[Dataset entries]
Segment Open
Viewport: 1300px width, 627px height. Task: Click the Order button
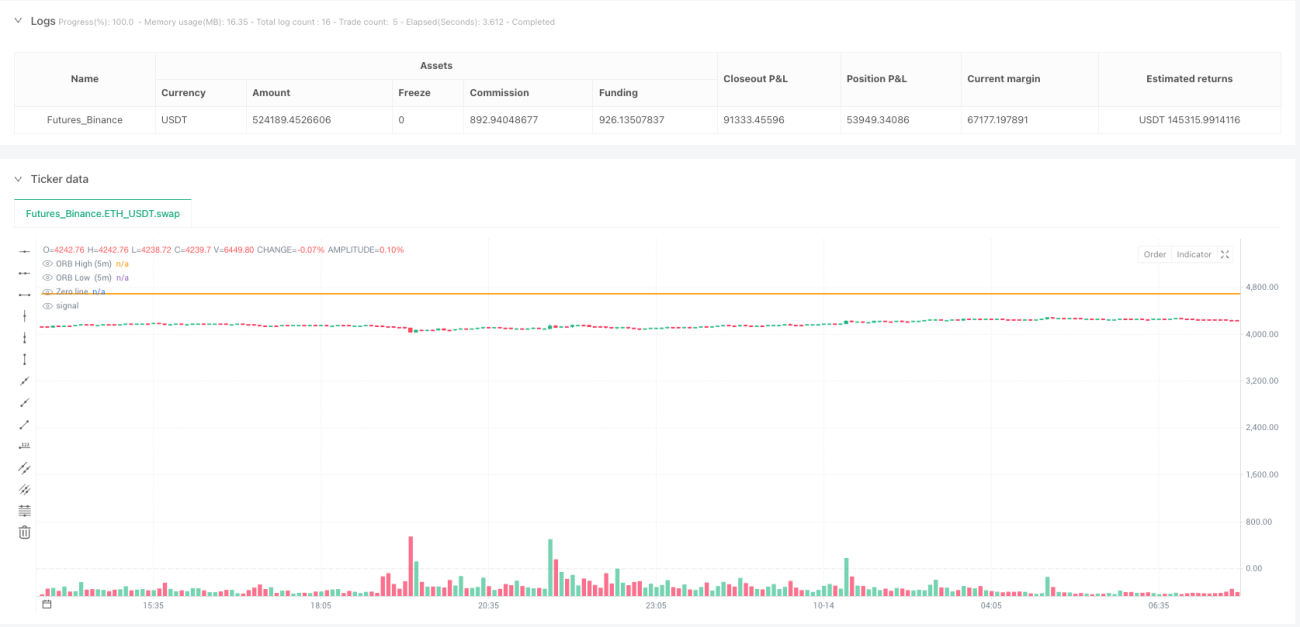tap(1155, 254)
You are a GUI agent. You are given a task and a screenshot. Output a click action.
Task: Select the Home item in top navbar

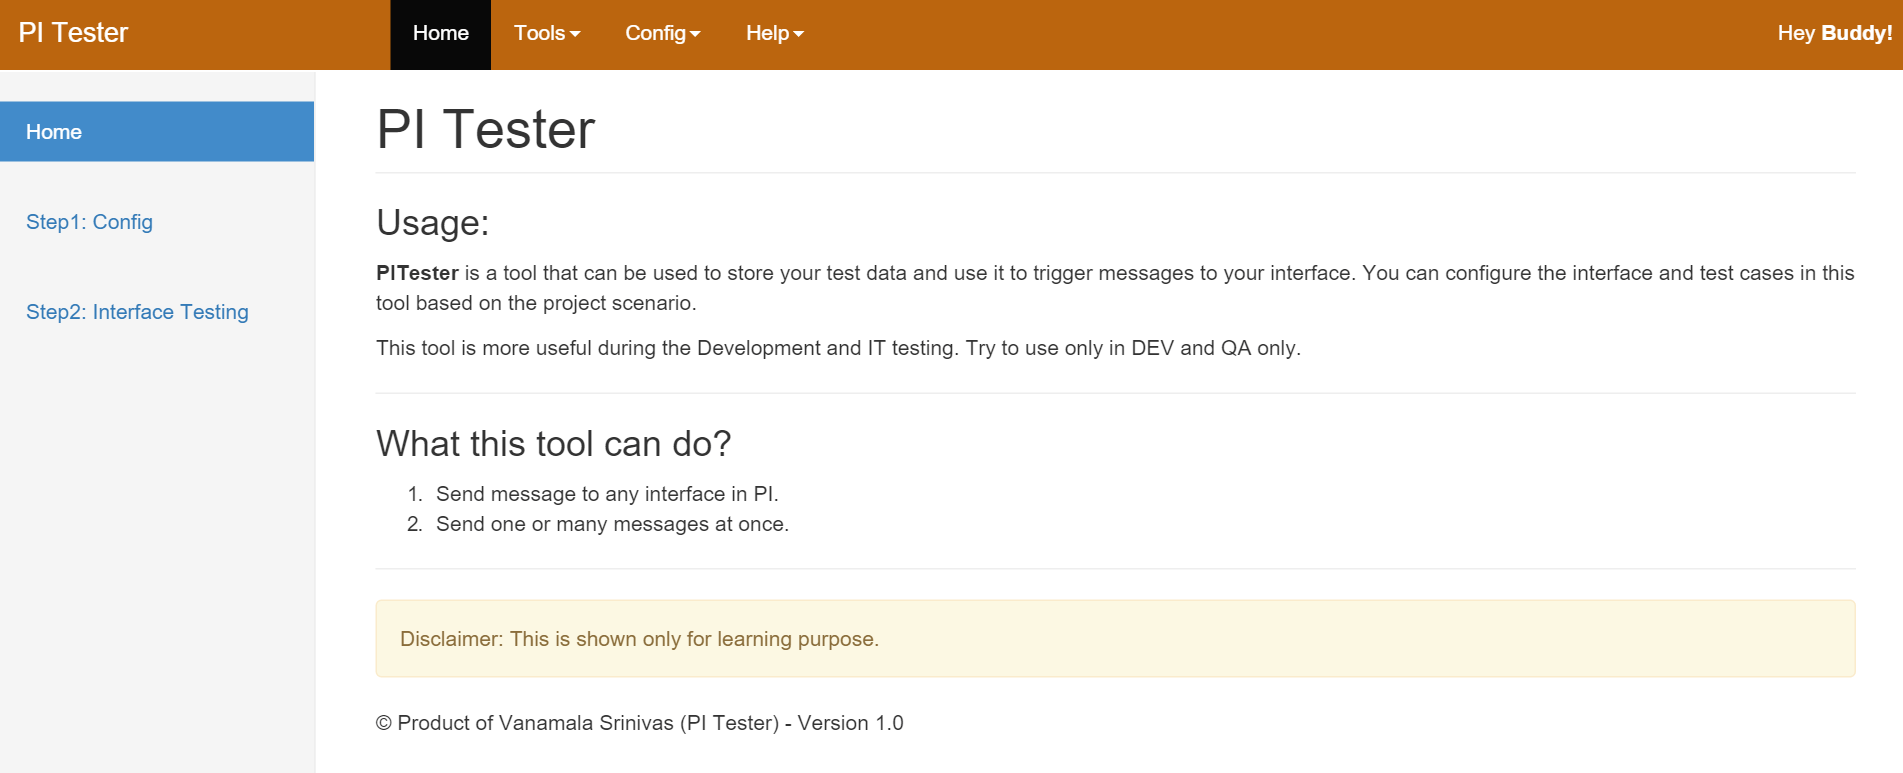coord(440,34)
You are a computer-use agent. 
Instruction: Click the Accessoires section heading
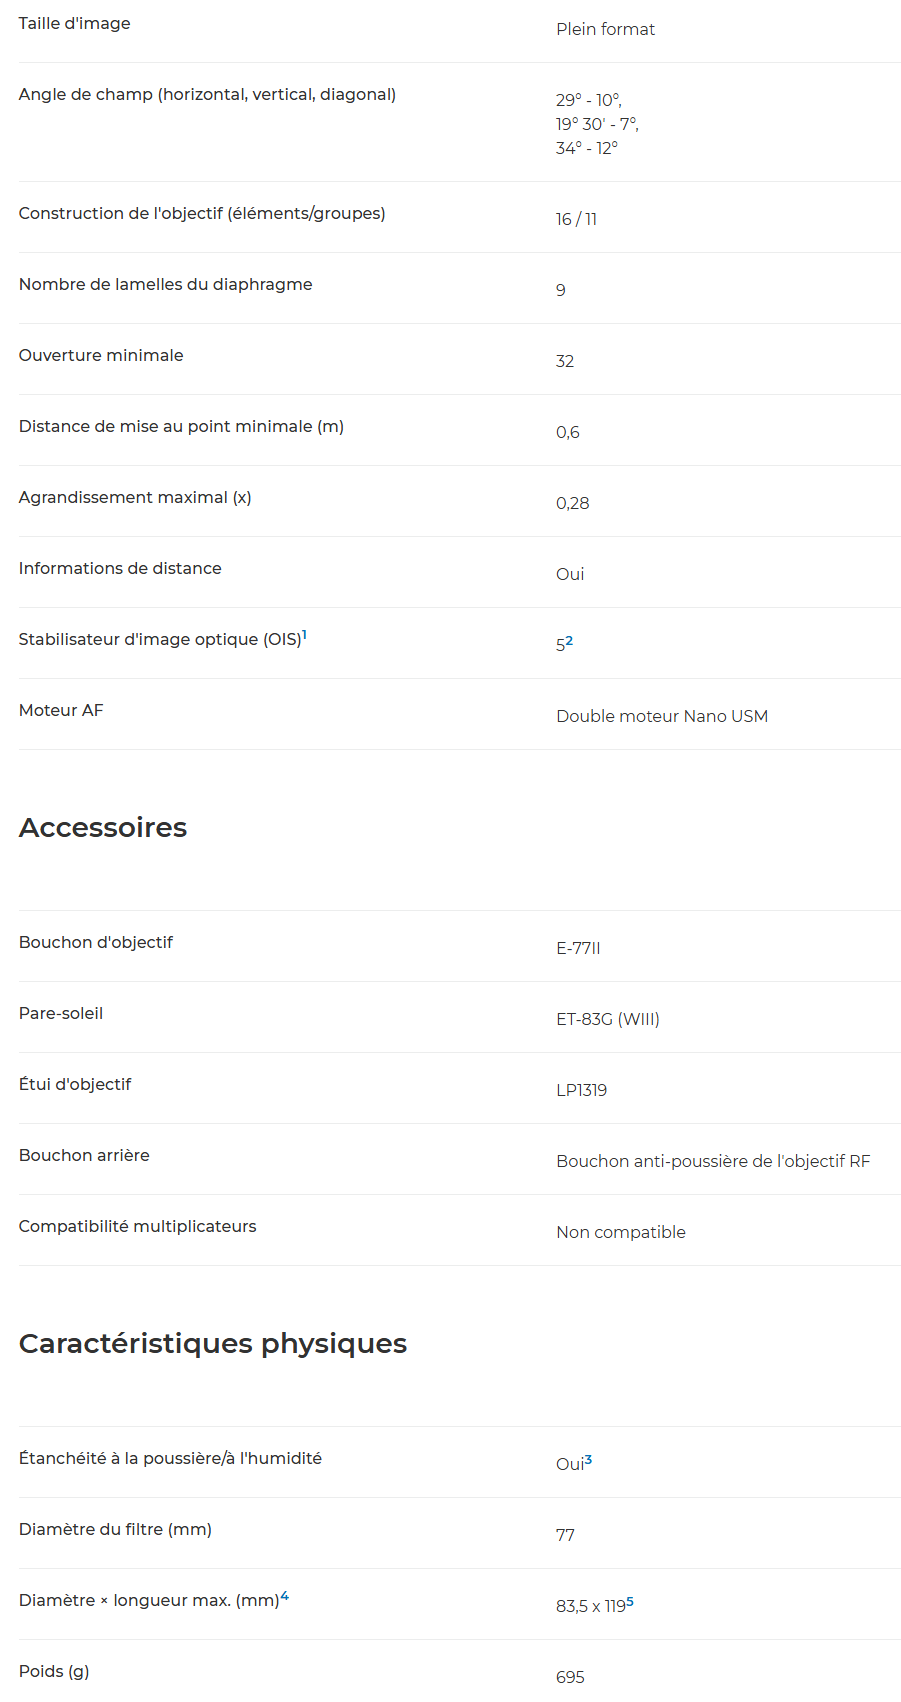(103, 828)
Segment Closed
WHAT IS BEING ASKED -> Would you restate the records above word for word and exclude the pictures?

YOUR SOLUTION ->
Viewport: 1300px width, 627px height. Task: Click the Order button
tap(1155, 254)
You are a GUI agent. You are given a task and a screenshot. Output a click action.
Task: Select the Home item in top navbar

coord(440,34)
You are a computer-use agent. 
Instruction: Click the Accessoires section heading
(103, 828)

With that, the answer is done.